※主人公=女監督生。卒業後設定。

「ハァ〜? オレはお前の足じゃありまっせ〜ん」

 休日になまえから電話がかかってくるのは、それなりに珍しいことだった。どんぐらいかと言えば宝くじで五千円が当たるぐらい。
 スマホを耳と肩のあいだに挟んで「え〜ケチ〜」という監督生の声を聴きながら、アニキと共用の魔導車に水を降らせた。先週の雨でいっぱい泥が跳ねたのだ。

『エース、今なにしてるの?』
「車洗ってる。アニキとじゃんけんして負けた」
『なら、ちょうどいいじゃん。連れて行ってよ!』

 我ながら間違った選択肢を選んでしまった、と思った。
 なまえがわざわざ電話をかけてオレにかましているワガママは、簡単に言うと「車で送ってけ」という内容だった。
 最近なまえは、ゴーストカメラではなく、風景を撮影する用のカメラに凝っていて、撮り甲斐のあるスポットに出かけるのが趣味らしい。オレにとってはゴーストカメラも風景用カメラも、写真映えする景色すらどうでもいいけど、確かになまえがマジカメにアップする写真のクオリティは増しているように思う。卒業してからもコメント欄常連であるケイト先輩も、それは褒めてたっけ。

『エースも暇でしょ? いいじゃん、行こうよ。
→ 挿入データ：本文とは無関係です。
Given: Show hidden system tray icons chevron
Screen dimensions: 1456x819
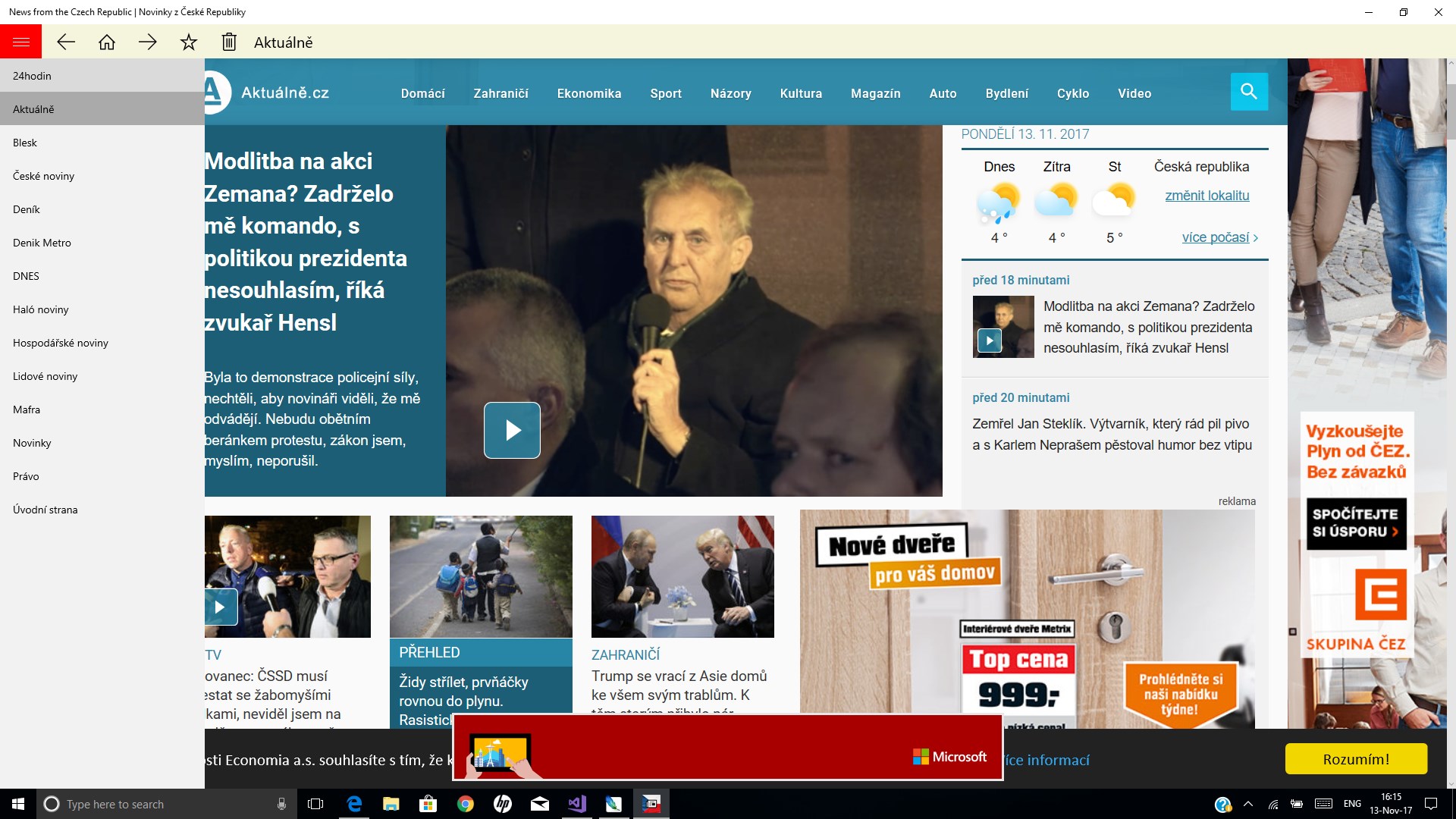Looking at the screenshot, I should [1248, 804].
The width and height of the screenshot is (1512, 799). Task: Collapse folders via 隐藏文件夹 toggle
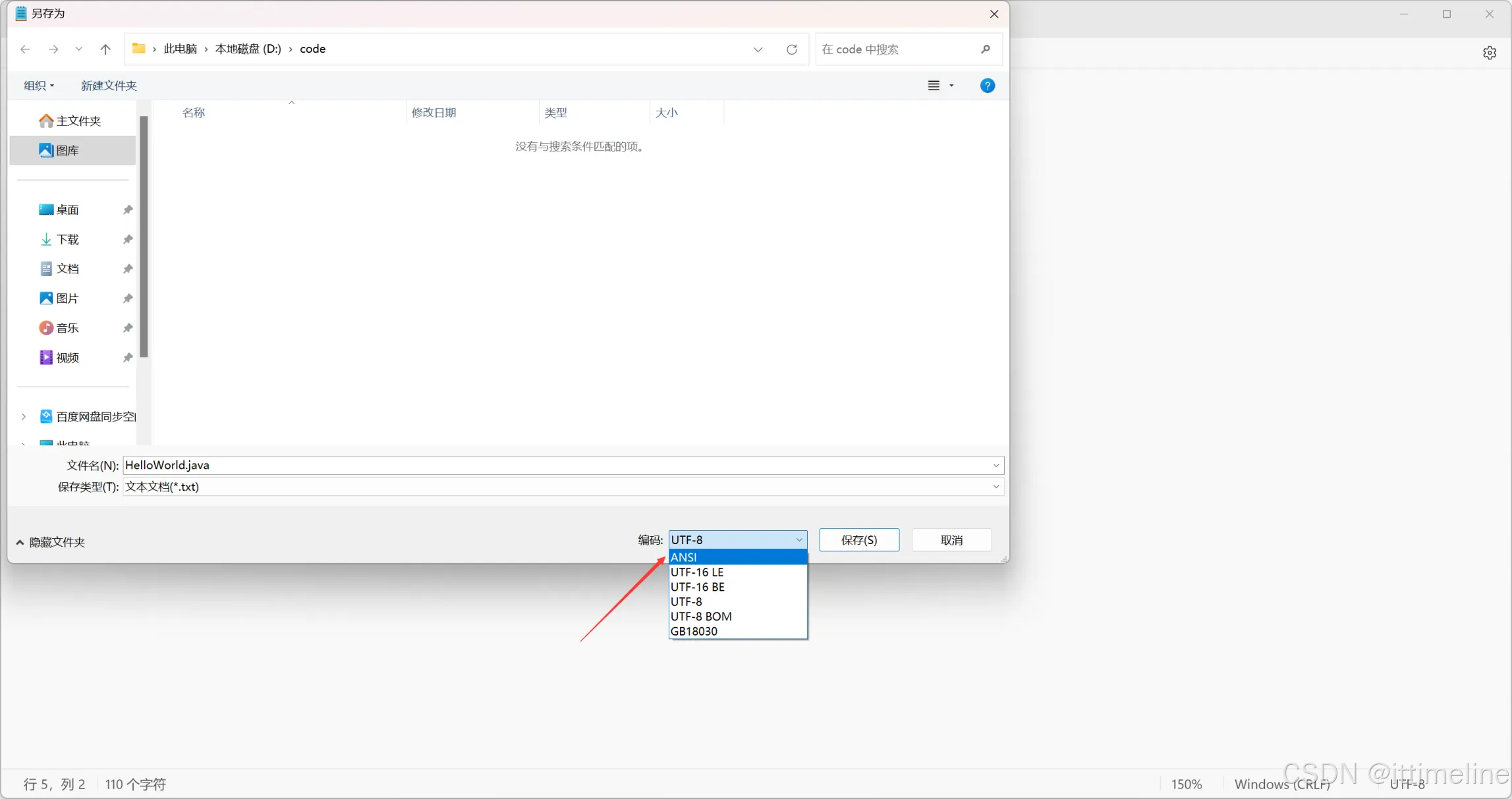click(51, 542)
絶対きれいだから』
「うげ〜。ひまわり畑だっけ? 花とかマジでキョーミないって。暑いしさ。他のやつ誘えば? ケイト先輩は? デュースは?」
『ケイト先輩はサークル忙しそうだから誘いづらいし、デュースはバイクじゃん。一回乗ったんだけど常識外れのスピード出したい人だから、私にはまだ早かった』
「も〜、ゼータク言うなよ。まあわかるけどね。オレもあんときばっかりは死ぬかと思った」

 ため息を吐きながらも、魔導車をやや雑に流し終えて、すこし泥が移ってしまった自分の足元も洗い流した。冷たくて気持ちいい。
 濡れたビーチサンダルが、足との間できゅっと音を立てる。

「……ま、暇なのは事実だし、アニキが車使わないって言ったら付き合ってあげる。その代わりアイス奢ってよ」
『そんなのでいいの!?』

 電話の向こうで歓声が上がる。両手を突き上げて喜ぶ姿が目に浮かんで、自然と自分の頬も綻んだ。
 玄関のドアが開いた音がしたと思えば、ゆったりとした足音が近付いてくる。

「はは、エース、何笑ってんの。カノジョ?」
「あーアニキ、ちょうどいーや。今日車使っていい? あとカノジョじゃない」
「いいよ。オレ今日は友達のに乗ってく予定だから」
「わかった。じゃあ一日借りるわ」

 ようやく歓声を引っ込めたらしい監督生に「12時半に迎えに行く」と告げれば、より一層高らかに声が上がる。「うるせーよ」と返事をして電話を切ると、足早に支度を始めた。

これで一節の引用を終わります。